Sources of genetic variation (during meiosis) • Chromosomal reassortment; a human has 23 pairs of chromosomes, one of each pair is inherited from the father, and the other one from the mother. • Mutation; errors in DNA copying. This may result in SNPs or also larger portions of DNA may be duplicated or copied incorrectly. • Genetic recombination; shuffling of segments between partner chromosomes of a pair.
Reassortment of genetic material during meiosis Molecular Biology of the Cell, Alberts et al.
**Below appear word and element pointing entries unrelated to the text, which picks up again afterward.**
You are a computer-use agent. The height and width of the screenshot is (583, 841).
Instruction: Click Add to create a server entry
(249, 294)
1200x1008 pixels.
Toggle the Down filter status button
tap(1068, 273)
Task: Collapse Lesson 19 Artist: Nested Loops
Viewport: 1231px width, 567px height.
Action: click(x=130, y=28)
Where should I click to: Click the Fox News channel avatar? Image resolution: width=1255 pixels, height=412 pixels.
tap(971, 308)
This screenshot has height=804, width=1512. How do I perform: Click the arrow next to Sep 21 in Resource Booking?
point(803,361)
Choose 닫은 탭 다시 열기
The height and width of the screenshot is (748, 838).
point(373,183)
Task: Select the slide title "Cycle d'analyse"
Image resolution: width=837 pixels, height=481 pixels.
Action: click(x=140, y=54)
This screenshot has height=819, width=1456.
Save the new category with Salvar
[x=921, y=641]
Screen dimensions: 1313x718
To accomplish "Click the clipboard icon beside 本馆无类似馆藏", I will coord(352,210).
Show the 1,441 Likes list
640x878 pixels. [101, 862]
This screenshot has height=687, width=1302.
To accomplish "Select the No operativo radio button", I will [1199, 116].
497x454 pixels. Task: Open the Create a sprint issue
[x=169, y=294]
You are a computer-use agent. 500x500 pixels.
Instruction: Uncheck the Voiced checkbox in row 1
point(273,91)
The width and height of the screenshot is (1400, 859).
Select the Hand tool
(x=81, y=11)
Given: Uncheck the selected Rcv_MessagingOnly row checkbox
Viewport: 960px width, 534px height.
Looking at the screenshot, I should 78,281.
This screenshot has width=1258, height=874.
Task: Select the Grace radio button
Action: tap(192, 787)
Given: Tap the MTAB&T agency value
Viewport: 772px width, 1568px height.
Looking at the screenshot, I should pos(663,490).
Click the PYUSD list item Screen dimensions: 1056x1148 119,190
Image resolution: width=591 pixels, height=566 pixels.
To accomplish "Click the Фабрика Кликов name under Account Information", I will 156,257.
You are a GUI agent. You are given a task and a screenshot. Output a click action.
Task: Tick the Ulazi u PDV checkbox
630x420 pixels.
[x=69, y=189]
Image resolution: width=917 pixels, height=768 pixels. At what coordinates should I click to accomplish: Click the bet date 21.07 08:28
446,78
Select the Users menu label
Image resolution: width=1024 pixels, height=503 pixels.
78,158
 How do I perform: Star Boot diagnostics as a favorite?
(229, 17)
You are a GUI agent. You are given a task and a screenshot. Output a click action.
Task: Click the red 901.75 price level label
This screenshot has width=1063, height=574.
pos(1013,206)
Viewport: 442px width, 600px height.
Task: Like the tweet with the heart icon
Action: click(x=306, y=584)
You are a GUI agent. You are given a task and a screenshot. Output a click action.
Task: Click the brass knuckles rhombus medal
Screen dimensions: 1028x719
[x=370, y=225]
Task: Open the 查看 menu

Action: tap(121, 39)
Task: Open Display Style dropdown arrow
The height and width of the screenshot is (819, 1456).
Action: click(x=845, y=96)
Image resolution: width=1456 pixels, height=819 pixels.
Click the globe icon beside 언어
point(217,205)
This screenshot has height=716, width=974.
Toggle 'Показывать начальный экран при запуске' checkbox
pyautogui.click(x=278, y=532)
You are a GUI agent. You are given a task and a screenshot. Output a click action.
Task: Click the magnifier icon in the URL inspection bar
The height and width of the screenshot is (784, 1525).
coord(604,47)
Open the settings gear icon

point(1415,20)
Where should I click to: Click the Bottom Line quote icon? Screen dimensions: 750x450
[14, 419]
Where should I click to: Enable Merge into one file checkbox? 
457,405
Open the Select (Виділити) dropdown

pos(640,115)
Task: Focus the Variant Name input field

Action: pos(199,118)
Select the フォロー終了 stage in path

Garland Publishing 2002 (Fig. 20-8)
Single Nucleotide Polymorphisms (SNPs) • Major source of genetic variation. • Estimated approx. 7 million SNPs that occur with frequencies at least 5% in the human population; approx. 11 million with frequencies at least 1%. • Can we determine the associations between these variants and diseases?
International HapMap project • Haplotype – set of variants on a chromosome that tend to inherited as a block. • Provide a collection of SNPs spanning the genome, and serving as genetic markers. • Study correlations (linkage disequilibrium, LD) between the SNPs. • Provide a guide for whole genome association studies.
HapMap project • Project was launched in Oct 2002. • In the first phase genotyped 1.1 million SNPs in 269 individuals from four ethnic origins. • Second phase will genotype another 4.6 million SNPs. • Goal was to find most SNPs that occur with frequencies of at least 5% in the human population.
Statistics digression: here is an example of a commonly used correlation measure…
Correlated (LD) SNPs and tag SNPs Nature Genetics: published online Oct 30, 2005; doi:10.1038/ng1688
Haplotype diversity Nature, v. 437 Oct 27, 2005, p.1306
LD summary • The human genome consists of regions of low polymorphism (i.e. low sequence variation) of sizes from 10-100 kb, interspersed with regions of high polymorphism. • This seems to be due to “recombination hotspots” in the chromosomes. • The inheritance of chromosomal regions without recombination (haplotypes) means that certain combinations of genes are widespread across the human population.
Exercise! • Go to www.hapmap.org, and select “Browse Project Data” (link on the left). • In the “Landmark or Region” box enter: DTNBP1, then click “Search”. • Select the NM_032122 link (isoform a). • Take a look at the Overview and Details. • Go down to “Tracks”, select “Analysis All on”, and then “Update Image”. • Take a look at the LD map, phased haplotypes, and list of tag SNPs.
Whole genome association study • Given a sample of people, some with and some without a certain trait/phenotype (e.g. a certain disease). • Call the two sets cases and controls. • Investigate the genetic factors shared by the cases, but absent from the controls; i.e. find the associations between the genetic factors and the disease. • The most straightforward way: genotype all the individuals. • But this is far too expensive with current technology!
The HapMap data is useful for whole genome association studies… • The collection of SNPs give us common genetic markers. • By using tag SNPs we can reduce the number of SNPs that need to be genotyped in the study. • It is even possible to produce SNP chips with a few hundred thousand tag SNPs that can be used for the genotyping. • But statistical studies need to be done!